In my art I try to combine straightforward math with visual interest and stimulation. I don’t believe a math construct on paper, no matter how rigorous and sophisticated, constitutes art unless it draws the viewer in. That is most likely to happen if two conditions are met. First, the image itself must draw the viewer’s attention, either by pure aesthetics (beauty, rhythm, etc.) or by inducing a feeling (warmth, humor, unavoidable eye movement, curiosity, involvement, etc.). Second, the math itself must be sufficiently accessible that the viewer feels a sense of understanding or attachment. I hope that my submittals this year satisfy these two conditions.

Amanda Keeps Us Balanced

425 x 600 cm

Ink on Paper

2017

The “math” in math art doesn’t have to be complicated, high powered and sophisticated in order for the “art” to be interesting, original, intriguing or emotional.
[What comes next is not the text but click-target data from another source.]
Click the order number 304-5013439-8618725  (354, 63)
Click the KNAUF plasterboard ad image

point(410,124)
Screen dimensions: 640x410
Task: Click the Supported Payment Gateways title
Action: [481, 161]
This image contains just 3 equal area objects: a circle, an elongated rectangle, and an equilateral triangle, perfectly balanced, one atop the other. I chose this image from a series because, while it is visually uncomfortable and almost impossible, the math is sufficiently accessible that most curious viewers will be able to convince themselves that it “works” with a little hand measurement and such. Once the “ahah” arrives, I hope it leaves a sense of satisfaction, or even a smile. Oh, and Amanda is my physical therapist, and she does.

70 Lines Times 2

425 x 600 cm

Ink on Paper

2017

How better to celebrate my 70th birthday than with a 70-themed Bridges submission? To double the fun, this image contains 2 sets of connected polygons, each set comprised of 70 distinct lines: 7 pentagons with their included stars in one, and 5 heptagons with their stars in the other (your kids can do the math). In each set, the rule for connection starts with the smallest polygon with its embedded star and continues with a side of the second polygon coinciding exactly with one leg of the first star (thus longer than the side of the first polygon), with the second polygon pointing outward from it, and so forth. In my math art, I like straightforward rules that produce interesting visual results.